I think it's fair to say that none of us imagined that COVID would be affecting all of our lives for so long. The long term impacts of COVID are devastating and far reaching ranging from loss of a loved one, financial insecurity, lack of education, lack of personal space, huge change in routine, feelings of insecurity, fear of the unknown, desperation and of course isolation to name but a few. Such difficult times for everyone and all in so many personally individual ways.
It is important not to confuse loneliness with social isolation. Social isolation tends to be a measure of how many relationships someone has and is not always a negative experience. For example you could feel perfectly satisfied being alone. Therefore social isolation is more a measure of the environment you inhabit. If, out of choice, social isolation does not become an issue, however if enforced over a long period of time it can have detrimental effects.
Loneliness, on the other hand, is a subjective and unique feeling an individual has which is always negative. This explains why people can feel lonely within a crowd - because loneliness is located within the individual and develops when there is a mismatch between the quantity and quality of the relationships we want compared to what we actually receive.
People describe thoughts and feelings of loneliness with words like anxiety, fear, shame and helplessness. These powerful emotions can influence how we act. They can create a downward spiral where loneliness causes someone to withdraw further from family and friends and so become lonelier. Loneliness can affect how we anticipate and interpret our social experiences. This can mean we are more apprehensive or fearful of social situations or pick up on social rejection cues too readily. Another way that loneliness can worsen is if we see the cause of our loneliness as something that will not change: that it is just part of who we are or of becoming older.
Events in earlier life, personality types and styles of coping all affect our risk of loneliness in later life. While loneliness is not a mental health issue in itself, mental health problems, particularly depression and social anxiety, can cause loneliness. On the other hand, loneliness can cause mental health problems.

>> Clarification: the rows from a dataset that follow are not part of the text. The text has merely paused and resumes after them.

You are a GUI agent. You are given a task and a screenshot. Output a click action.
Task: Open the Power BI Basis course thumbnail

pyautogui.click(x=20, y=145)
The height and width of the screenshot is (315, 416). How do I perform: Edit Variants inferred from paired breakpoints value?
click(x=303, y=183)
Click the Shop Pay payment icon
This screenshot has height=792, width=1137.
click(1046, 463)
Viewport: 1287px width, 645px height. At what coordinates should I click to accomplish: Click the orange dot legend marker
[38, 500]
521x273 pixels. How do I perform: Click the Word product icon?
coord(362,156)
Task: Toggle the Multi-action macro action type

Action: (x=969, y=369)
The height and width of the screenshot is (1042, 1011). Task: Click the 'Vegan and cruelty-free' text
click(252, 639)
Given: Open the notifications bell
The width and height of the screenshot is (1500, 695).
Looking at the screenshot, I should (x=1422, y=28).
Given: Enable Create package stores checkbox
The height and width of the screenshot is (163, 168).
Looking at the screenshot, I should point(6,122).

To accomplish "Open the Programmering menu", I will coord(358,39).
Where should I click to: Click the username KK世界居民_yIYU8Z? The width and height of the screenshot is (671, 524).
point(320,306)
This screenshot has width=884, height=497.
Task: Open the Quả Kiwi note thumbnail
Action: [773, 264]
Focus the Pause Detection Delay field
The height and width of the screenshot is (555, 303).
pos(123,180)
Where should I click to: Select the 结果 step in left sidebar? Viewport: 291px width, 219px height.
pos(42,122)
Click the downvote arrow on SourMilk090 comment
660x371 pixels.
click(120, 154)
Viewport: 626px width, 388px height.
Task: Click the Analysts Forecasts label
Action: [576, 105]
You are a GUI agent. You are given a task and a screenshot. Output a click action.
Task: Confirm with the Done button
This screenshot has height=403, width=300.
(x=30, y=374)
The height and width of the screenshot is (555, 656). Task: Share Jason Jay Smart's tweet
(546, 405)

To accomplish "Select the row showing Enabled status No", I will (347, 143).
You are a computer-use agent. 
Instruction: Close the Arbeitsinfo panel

Loneliness isn’t a consistent state, it can come and go depending on your circumstances. It can also vary in severity. What COVID has done is the virus has prolonged the circumstances around making someone feel lonely, locking them in specific surroundings and keeping them there indefinitely. Certainly a very uncomfortable place to be.
It's almost like there is a downward spiral of events, starting with something happening (such as COVID) then, after time, someone has increasing negative thoughts about themselves and their situation which can lead to a change of behaviour such as withdrawing even further. This withdrawing behaviour unfortunately increases the negative thoughts which leads to yet more withdrawal and increased feelings of loneliness. Counselling can help this process by identifying, recognising, challenging and reframing those negative thoughts to bring about a positive shift in thought patterns. This will, over time, lead to increased activity and engagement with others which will hopefully reduce the internal feelings of loneliness.
Not everyone wants or can afford counselling. I believe that living through COVID (and continuing to do so) has led to a greater community spirit and this community spirit can have a tremendously positive effect on people's feelings of loneliness. We can all play our part in different ways. Small gestures to someone who's feeling this way can make a huge difference to their low mood. For example:-
Pop your telephone number through a neighbours door who you've not seen for a while. A 30min call even once a week would be hugely beneficial.
Offer to collect supplies if its safe for you to do so
Introduce them to zoom or skype - technology can be confusing and some people have no one to ask.
Arrange an online bake off with friends or neighbours
Start an online book or exercise class
Let someone know you are there for advice should they need to ask
And if you are the one feeling lonely, reach out to someone, friends or family or neighbours. I really believe that if people know they would be willing to support you.